**Source passage:**
--

CMACE: CMAES-based Counterfactual Explanations for Black-box Models

Authors: Xudong Yin, Yao Yang

IJCAI 2024 | Conference PDF | Archive PDF | Plain Text | LLM Run Details

Reproducibility Variable Result LLM Response
Research Type Experimental Extensive experiments also demonstrate that CMACE is superior to a SOTA model-specific approach (Flexible Optimizable Counterfactual Explanations for Tree Ensembles, FOCUS) that is designed for tree-based models using gradient-based optimization.
Researcher Affiliation Collaboration 1Ant Group, Hangzhou, China 2Zhejiang Lab, Hangzhou, China
Pseudocode Yes Algorithm 1 CMACE
Open Source Code Yes Our code is available at https://github.com/liuxia2023/cmace.
Open Datasets Yes The four datasets used are Heloc (FICO x ML Challenge Heloc Dataset), Wine (UCI Wine Quality Data Set), Compass (Kaggle Compass Dataset) and Shopping (UCI Shopping Dataset)... whose training data, testing data and model files are available at https://github.com/a-lucic/focus.
Dataset Splits No The paper provides details on training and test samples but does not explicitly mention or specify a validation dataset split or the methodology for creating such a split.
Hardware Specification No The paper does not provide any specific details about the hardware used to run the experiments, such as GPU or CPU models.
Software Dependencies No The paper mentions software for datasets and models used (e.g., tree-based models, LR, MLP, SVM) but does not provide specific version numbers for any software dependencies or libraries required for reproducibility.
Experiment Setup No The paper states, "All the models are trained on training data whose hyperparameters are carefully tuned for better classification performance," but it does not provide the specific hyperparameter values or detailed training configurations necessary to reproduce the experimental setup.

--

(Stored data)
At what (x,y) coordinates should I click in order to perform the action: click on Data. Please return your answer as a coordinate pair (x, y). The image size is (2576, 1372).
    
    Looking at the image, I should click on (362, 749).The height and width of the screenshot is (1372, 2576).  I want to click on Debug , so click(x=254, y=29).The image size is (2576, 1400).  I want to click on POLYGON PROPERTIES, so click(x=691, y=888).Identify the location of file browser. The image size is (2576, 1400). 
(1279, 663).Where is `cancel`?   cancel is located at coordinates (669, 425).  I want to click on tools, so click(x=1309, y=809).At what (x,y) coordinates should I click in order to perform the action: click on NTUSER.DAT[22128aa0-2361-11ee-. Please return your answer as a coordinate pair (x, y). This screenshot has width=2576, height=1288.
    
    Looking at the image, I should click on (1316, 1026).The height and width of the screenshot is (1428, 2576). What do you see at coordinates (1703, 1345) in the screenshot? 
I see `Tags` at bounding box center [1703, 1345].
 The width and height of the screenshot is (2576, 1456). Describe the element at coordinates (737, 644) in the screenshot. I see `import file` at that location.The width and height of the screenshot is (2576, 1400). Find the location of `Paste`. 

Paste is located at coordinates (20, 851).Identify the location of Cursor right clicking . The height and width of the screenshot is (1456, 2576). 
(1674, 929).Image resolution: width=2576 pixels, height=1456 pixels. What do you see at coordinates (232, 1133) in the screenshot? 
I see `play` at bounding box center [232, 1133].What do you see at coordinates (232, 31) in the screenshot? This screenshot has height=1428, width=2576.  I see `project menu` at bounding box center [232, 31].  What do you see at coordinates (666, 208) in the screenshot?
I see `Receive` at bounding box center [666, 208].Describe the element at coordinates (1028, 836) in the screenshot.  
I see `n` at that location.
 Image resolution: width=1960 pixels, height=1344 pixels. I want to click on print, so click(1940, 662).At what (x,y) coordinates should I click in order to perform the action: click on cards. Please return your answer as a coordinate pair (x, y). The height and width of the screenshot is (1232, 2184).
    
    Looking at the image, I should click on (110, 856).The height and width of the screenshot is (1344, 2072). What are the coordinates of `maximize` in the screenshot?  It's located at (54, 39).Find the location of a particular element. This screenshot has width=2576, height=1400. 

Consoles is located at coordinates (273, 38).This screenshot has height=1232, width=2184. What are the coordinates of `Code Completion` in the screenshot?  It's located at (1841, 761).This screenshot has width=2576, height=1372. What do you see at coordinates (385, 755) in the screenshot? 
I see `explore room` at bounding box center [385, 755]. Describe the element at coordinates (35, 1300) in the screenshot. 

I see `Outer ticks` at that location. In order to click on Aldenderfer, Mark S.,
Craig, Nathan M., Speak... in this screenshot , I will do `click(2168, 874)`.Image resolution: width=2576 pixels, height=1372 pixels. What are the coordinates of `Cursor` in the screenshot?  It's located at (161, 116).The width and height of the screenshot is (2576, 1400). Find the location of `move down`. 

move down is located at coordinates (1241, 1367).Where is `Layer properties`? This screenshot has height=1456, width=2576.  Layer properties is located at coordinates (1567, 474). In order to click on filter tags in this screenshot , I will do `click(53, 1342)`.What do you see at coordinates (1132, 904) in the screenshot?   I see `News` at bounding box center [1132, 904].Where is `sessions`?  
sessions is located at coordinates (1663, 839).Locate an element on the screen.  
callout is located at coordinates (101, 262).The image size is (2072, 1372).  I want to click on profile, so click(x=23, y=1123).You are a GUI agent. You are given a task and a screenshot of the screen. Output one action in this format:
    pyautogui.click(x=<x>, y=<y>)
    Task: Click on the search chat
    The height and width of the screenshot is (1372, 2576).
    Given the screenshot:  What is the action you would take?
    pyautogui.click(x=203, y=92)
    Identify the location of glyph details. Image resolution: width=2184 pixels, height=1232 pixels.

--

**Activity:** Using the CMACE reproducibility summary, decide whether each statement agrees with it: (a) the code for CMACE is publicly available; (b) the summary names the GPU models used for the experiments; (c) one of the four datasets comes from Kaggle. Answer yes or no for each, quoting the deciding words.

**Your solution:**
(a) Yes: "Our code is available at https://github.com/liuxia2023/cmace."
(b) No: "The paper does not provide any specific details about the hardware used to run the experiments, such as GPU or CPU models."
(c) Yes: "Compass (Kaggle Compass Dataset)"